[Saved entries]
"""

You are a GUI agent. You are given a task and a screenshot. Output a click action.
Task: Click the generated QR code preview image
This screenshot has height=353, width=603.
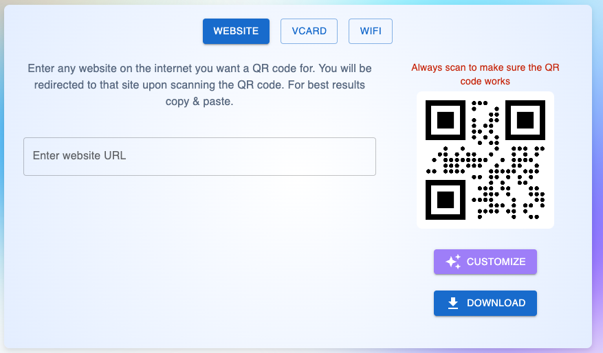[485, 160]
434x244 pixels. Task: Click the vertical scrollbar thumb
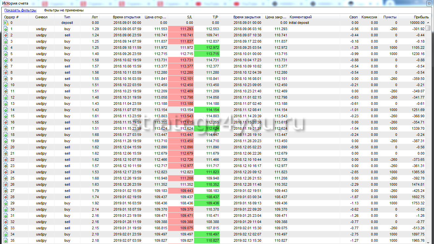point(428,28)
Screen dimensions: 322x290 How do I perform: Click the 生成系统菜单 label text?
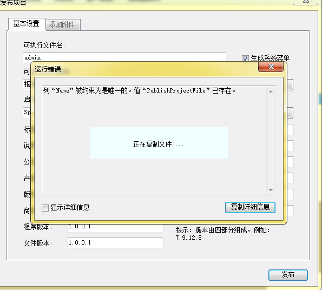pyautogui.click(x=270, y=58)
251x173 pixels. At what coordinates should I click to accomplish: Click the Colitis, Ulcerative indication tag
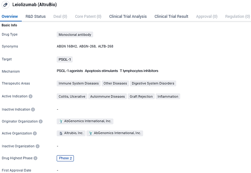[72, 96]
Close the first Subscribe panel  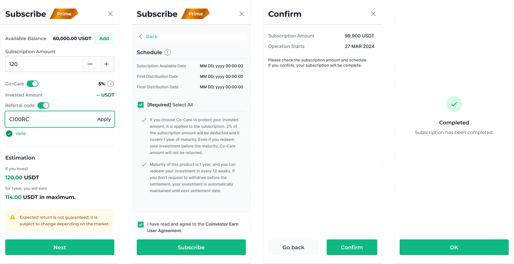(x=110, y=14)
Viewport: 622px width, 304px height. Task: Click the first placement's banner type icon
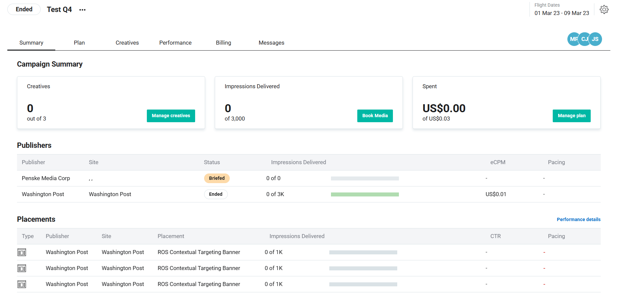tap(22, 252)
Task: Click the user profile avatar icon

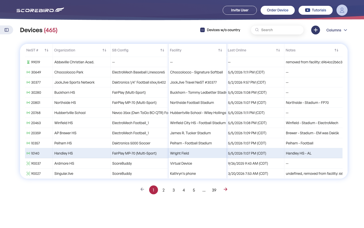Action: pos(342,10)
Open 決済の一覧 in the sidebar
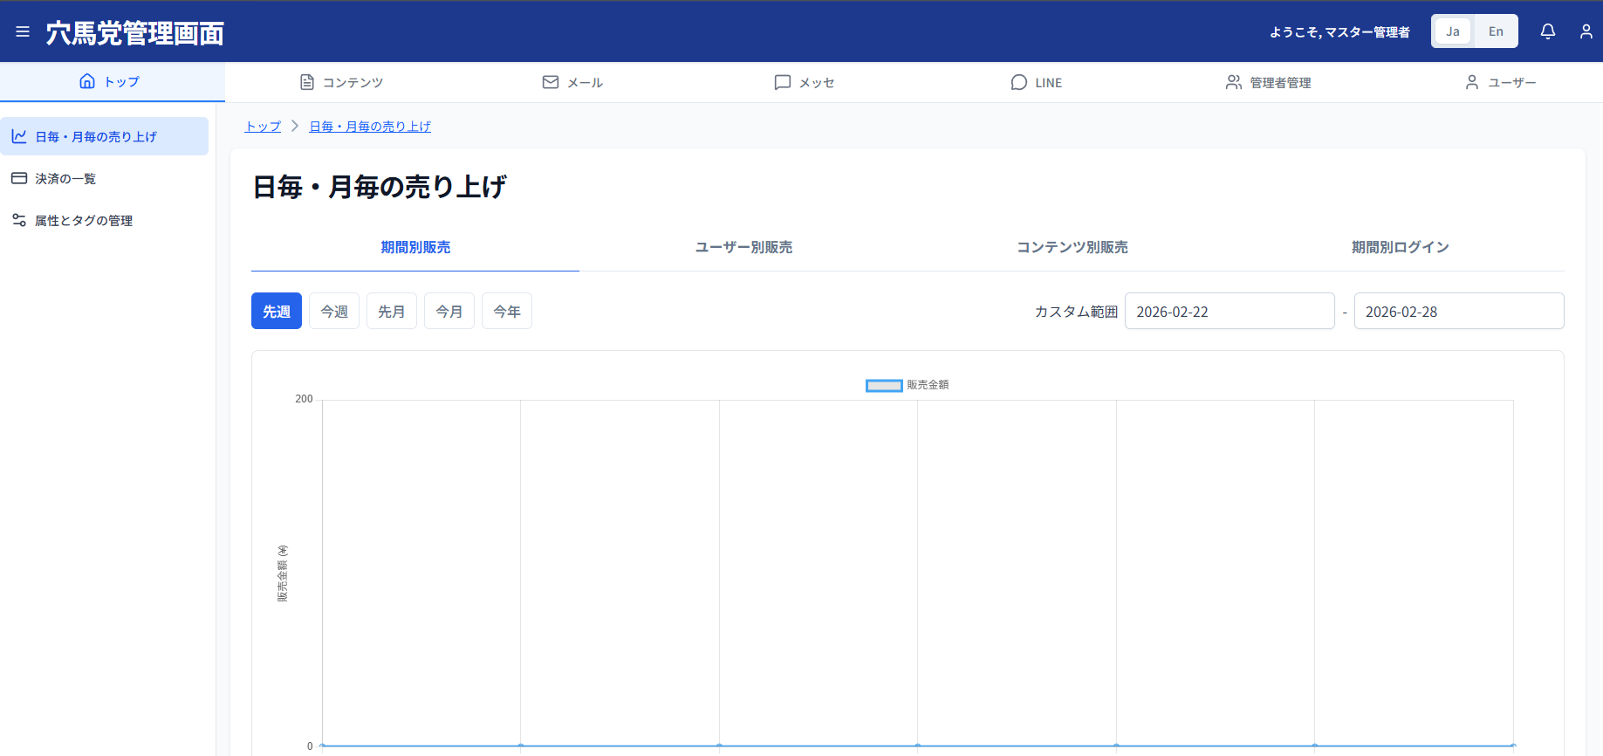The width and height of the screenshot is (1603, 756). [x=65, y=179]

"""

▶ How to complete this task: Output exactly, and only, the lines running from the line containing "Viewport: 622px width, 304px" to the last line of the entries above, omitting the pictures.

▶ Task response:
Viewport: 622px width, 304px height. Task: Click the first placement's banner type icon
tap(22, 252)
Task: Click the user profile avatar icon

Action: pos(342,10)
Open 決済の一覧 in the sidebar
The width and height of the screenshot is (1603, 756). [x=65, y=179]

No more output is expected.